Write the lines from the one containing "The image size" through the one containing "285x213 pixels. (x=153, y=39)", both included, as a numbered list with blank lines skipped. Leave the pictures out.

- [DATASET RECORDS]:
------------------------------------------------
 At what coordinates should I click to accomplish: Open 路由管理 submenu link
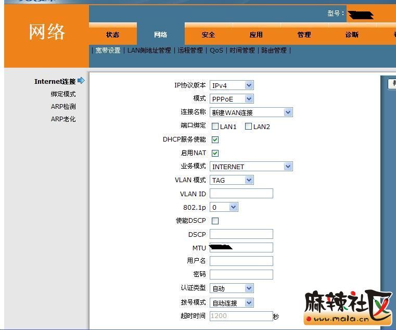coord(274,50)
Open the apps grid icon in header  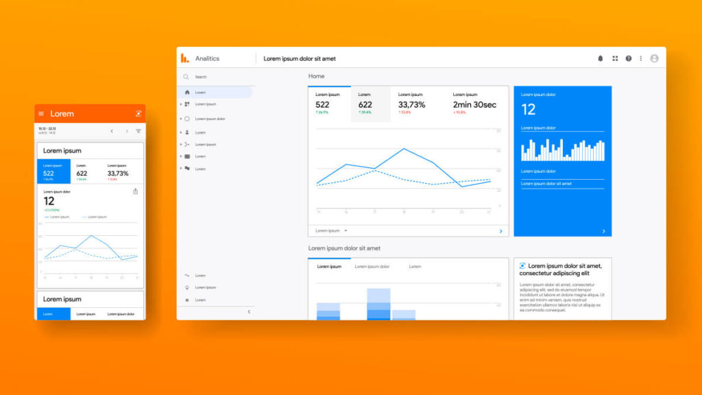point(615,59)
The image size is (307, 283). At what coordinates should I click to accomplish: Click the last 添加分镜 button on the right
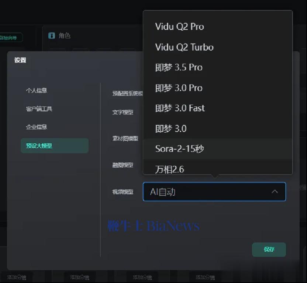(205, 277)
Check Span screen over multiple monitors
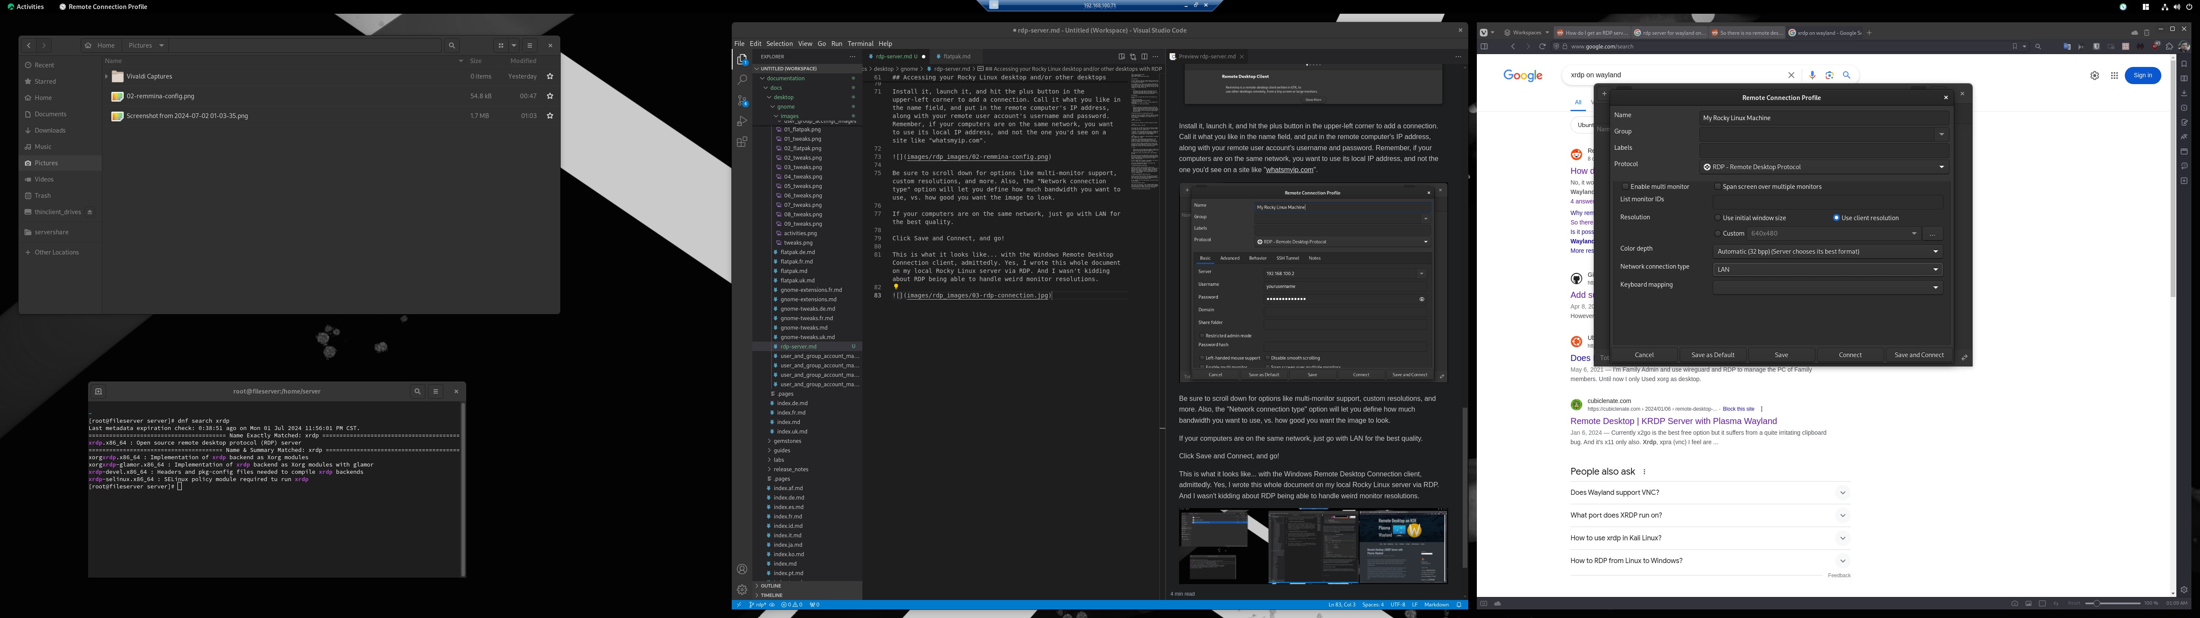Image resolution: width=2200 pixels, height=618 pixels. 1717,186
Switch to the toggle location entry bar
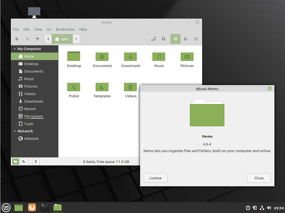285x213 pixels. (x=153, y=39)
------------------------------------------------
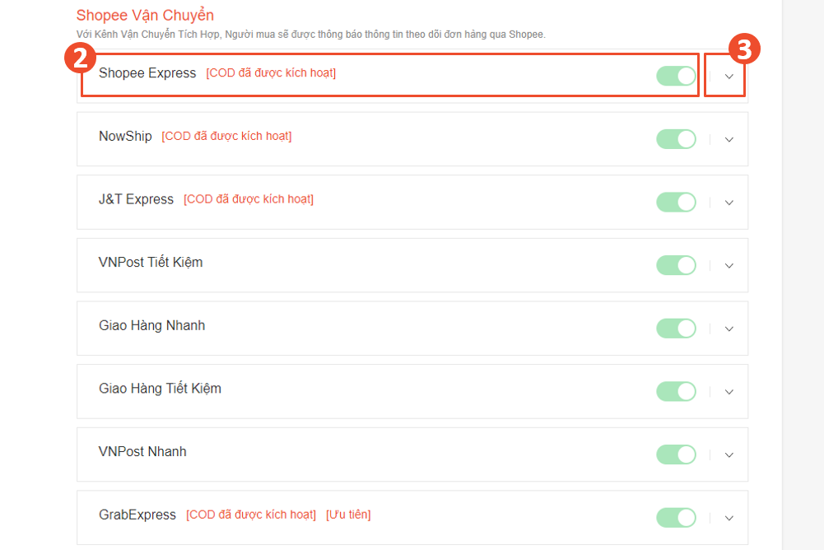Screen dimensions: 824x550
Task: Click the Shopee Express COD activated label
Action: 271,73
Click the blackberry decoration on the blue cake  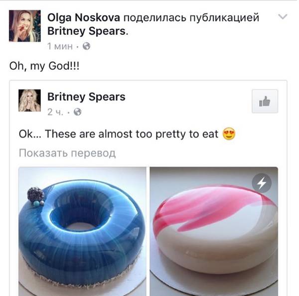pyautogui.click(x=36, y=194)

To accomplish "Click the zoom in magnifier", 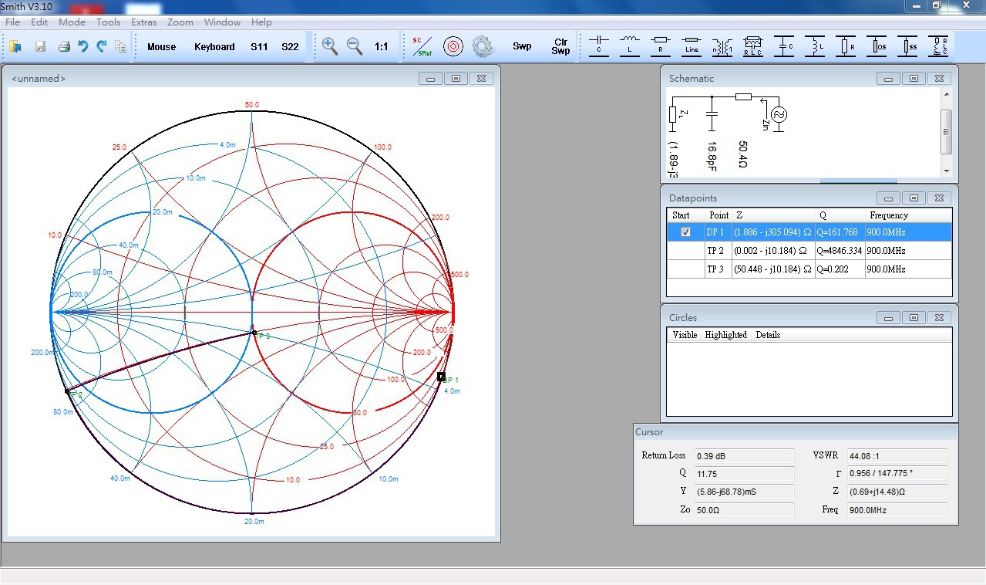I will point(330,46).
------------------------------------------------
- [RESULT]:
1. The image size is (307, 283). At what coordinates should I click to accomplish: Click the last 添加分镜 button on the right
2. (205, 277)
3. Check Span screen over multiple monitors
4. Image resolution: width=2200 pixels, height=618 pixels. 1717,186
5. Switch to the toggle location entry bar
6. 285x213 pixels. (x=153, y=39)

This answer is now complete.